A team of entrepreneurs from Canada have developed a way of turning industrial carbon dioxide (CO2) emissions into concrete. So instead of contributing to climate change, CO2 can be harnessed to create valuable products for people.
It’s a potential game changer. After water, concrete is the most abundant substance on Earth. Most concrete is made using cement, and cement production involves an industrial process that creates significant amounts of CO2. In fact, cement production accounts for five per cent of the world’s total CO2 emissions.
The Carbicrete team, left to right: Mehrdad Mahoutian, Chris Stern, Yuri Mytko, Mario Venditti
A Montreal-based company called Carbicrete has come up with a way to make concrete using steel slag—a waste byproduct leftover from steel production—instead of cement. This drastically reduces the CO2 emissions associated with concrete production. Not only that, Carbicrete doubles down on its innovation by curing their concrete with CO2. It’s injected into wet concrete to give the concrete added strength, while permanently sequestering the CO2 away from the atmosphere.

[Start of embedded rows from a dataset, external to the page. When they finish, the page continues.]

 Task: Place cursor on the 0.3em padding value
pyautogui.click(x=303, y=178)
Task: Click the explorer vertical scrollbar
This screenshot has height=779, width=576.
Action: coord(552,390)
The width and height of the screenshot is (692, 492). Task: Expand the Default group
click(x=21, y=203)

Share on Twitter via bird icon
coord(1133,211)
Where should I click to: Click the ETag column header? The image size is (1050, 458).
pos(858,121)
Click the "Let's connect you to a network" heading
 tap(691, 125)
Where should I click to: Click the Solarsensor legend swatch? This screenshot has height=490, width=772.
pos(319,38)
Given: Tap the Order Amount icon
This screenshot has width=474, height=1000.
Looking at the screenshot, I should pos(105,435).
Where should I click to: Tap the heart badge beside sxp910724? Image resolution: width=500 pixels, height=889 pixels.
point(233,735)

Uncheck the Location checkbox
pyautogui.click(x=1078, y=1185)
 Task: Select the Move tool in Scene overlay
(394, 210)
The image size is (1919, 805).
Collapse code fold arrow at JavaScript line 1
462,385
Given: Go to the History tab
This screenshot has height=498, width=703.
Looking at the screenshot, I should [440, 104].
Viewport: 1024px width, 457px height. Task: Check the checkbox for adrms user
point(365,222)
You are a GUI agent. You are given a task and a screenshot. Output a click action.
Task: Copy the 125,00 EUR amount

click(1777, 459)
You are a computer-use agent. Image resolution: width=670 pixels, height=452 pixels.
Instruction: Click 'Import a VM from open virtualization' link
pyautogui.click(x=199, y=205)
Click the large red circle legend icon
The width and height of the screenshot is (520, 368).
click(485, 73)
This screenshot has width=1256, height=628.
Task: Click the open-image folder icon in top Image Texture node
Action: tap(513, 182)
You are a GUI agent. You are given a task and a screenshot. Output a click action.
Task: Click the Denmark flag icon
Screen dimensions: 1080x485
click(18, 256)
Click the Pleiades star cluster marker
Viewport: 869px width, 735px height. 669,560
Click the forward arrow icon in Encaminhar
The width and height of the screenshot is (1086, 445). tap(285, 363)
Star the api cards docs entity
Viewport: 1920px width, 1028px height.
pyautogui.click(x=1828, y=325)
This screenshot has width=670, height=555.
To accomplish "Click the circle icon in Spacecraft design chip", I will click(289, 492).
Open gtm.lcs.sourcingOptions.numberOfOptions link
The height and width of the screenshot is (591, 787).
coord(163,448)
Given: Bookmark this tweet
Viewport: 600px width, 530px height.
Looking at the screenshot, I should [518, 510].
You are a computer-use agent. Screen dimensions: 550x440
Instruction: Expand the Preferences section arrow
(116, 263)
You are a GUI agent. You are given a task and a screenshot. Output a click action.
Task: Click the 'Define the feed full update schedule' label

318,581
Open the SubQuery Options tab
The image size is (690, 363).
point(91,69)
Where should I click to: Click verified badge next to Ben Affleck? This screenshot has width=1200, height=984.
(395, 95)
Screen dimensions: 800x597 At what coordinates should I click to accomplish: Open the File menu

Chris Stern, co-founder and CEO of Carbicrete
This means that a concrete block made by Carbicrete is carbon negative. Instead of a normal concrete block, which adds two kilograms of CO2 emissions to the atmosphere, Carbicrete says their concrete will divert a kilogram of CO2 from a power plant or industrial facility away from the atmosphere!
“I was sick and tired of hearing people being afraid of carbon dioxide,” says Chris Stern, co-founder and CEO of Carbicrete. “I’m gonna take garbage and turn it into money and solve a huge issue.”
Carbicrete is one of ten teams of finalists in the US$20 million NRG COSIA Carbon XPRIZE competition. The competition is supported by Canada’s Oil Sands Innovation Alliance (COSIA), an alliance of oil sands producers committed to driving innovation to accelerate environmental performance, and NRG a major power producer in the U.S.
Over the next year and a half, Carbon XPRIZE finalists like Carbicrete will have a chance to prove that their technologies work in a real-world setting: industrial-scale test facilities connected to a natural gas power plant in Calgary, Alberta and a coal power plant in Wyoming. The winner will be the team that converts the most CO2 into products with the highest net value.
If companies like Carbicrete can succeed, however, the true winners could be the rest of us.